Mr. Aguilar was killed as he tried to lay spike strips on a highway near the Imperial Sand Dunes in California, 20 miles west of Yuma, Ariz.
“Agent Aguilar was killed in a heinous act of violence on January 19 in the Yuma Sector, while attempting to stop two vehicles that illegally entered the country and were absconding into Mexico,” Homeland Security Secretary Michael Chertoff said June 25 in denouncing Navarro’s release. “We are working with a determined Mexican government, and our Department of Justice, to seek swift justice for the Aguilar murder.”
Navarro was released by Mexicali Federal Judge Laura Serrano Alderete after he had applied for and was granted bail. Mexican law enforcement authorities said federal officials in Mexico City were not aware of the release until after it had occurred, and the Mexican attorney general’s office has since issued an order that Navarro be located and detained.
Officials at the Mexican Embassy in Washington have said the U.S. government has not issued an arrest warrant, provided evidence or contacted Mexican authorities regarding extradition. They have maintained that the mistake was made on the U.S. side of the border.
Mr. Bilbray said that according to Mexican authorities, Navarro was freed after being cleared of an unrelated migrant-smuggling charge and because the U.S. government “apparently did not seek extradition or issue an arrest warrant.”
He said the caucus is demanding “an explanation and an accounting” from Mr. Bush and Mr. Mukasey of what, if any, communication took place between U.S. and Mexican authorities concerning the release. He said he wants to know whether the Justice Department sought Navarro’s extradition and, if so, when, and if not, why not.

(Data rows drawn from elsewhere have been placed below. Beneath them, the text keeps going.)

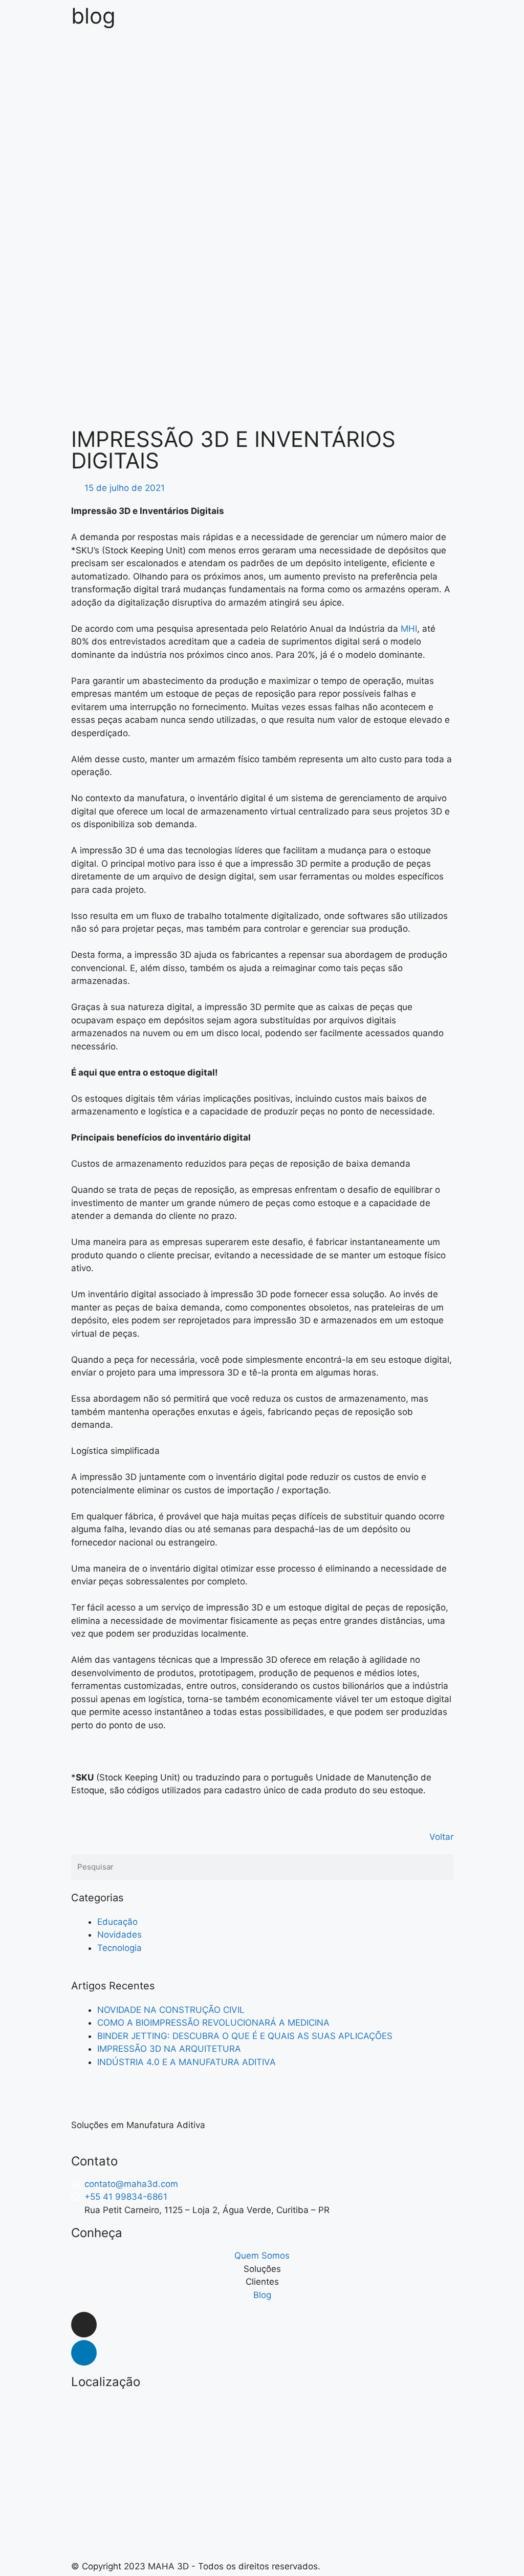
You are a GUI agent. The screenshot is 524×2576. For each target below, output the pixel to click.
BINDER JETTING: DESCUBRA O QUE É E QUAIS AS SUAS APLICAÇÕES (244, 2036)
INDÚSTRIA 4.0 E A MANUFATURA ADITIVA (186, 2062)
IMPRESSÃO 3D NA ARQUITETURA (169, 2049)
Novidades (119, 1934)
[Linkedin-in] (84, 2353)
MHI (409, 629)
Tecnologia (119, 1948)
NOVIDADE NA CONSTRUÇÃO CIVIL (171, 2010)
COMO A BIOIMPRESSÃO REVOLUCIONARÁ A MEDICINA (213, 2022)
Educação (117, 1922)
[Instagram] (84, 2324)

FBI agents from the San Diego field office had led the investigation into Mr. Aguilar’s death, focusing on reports that Navarro was the driver of a Hummer that struck and killed the agent, a six-year Border Patrol veteran.
The Mexican Embassy in Washington, which announced the arrest, said a preliminary investigation into the killing had found that Navarro left the city of Mexicali and was headed for the U.S. “driving a Hummer vehicle, presumably carrying drugs.”
The embassy said that as Border Patrol agents tried to stop the vehicle, “Agent Aguilar was run down, and Mr. Navarro fled the scene back to Mexican territory.” It said Navarro would be prosecuted on pending charges in Mexico, but they were awaiting an extradition request from the United States.
Mexico does not extradite suspects who face the death penalty, and first-degree murder of a federal officer is a capital offense.
Records show that Navarro had been arrested and imprisoned earlier for transporting 10 illegal immigrants to the U.S., Mexican authorities said. A warrant for his arrest also was issued in Mexicali on human-trafficking counts, they said.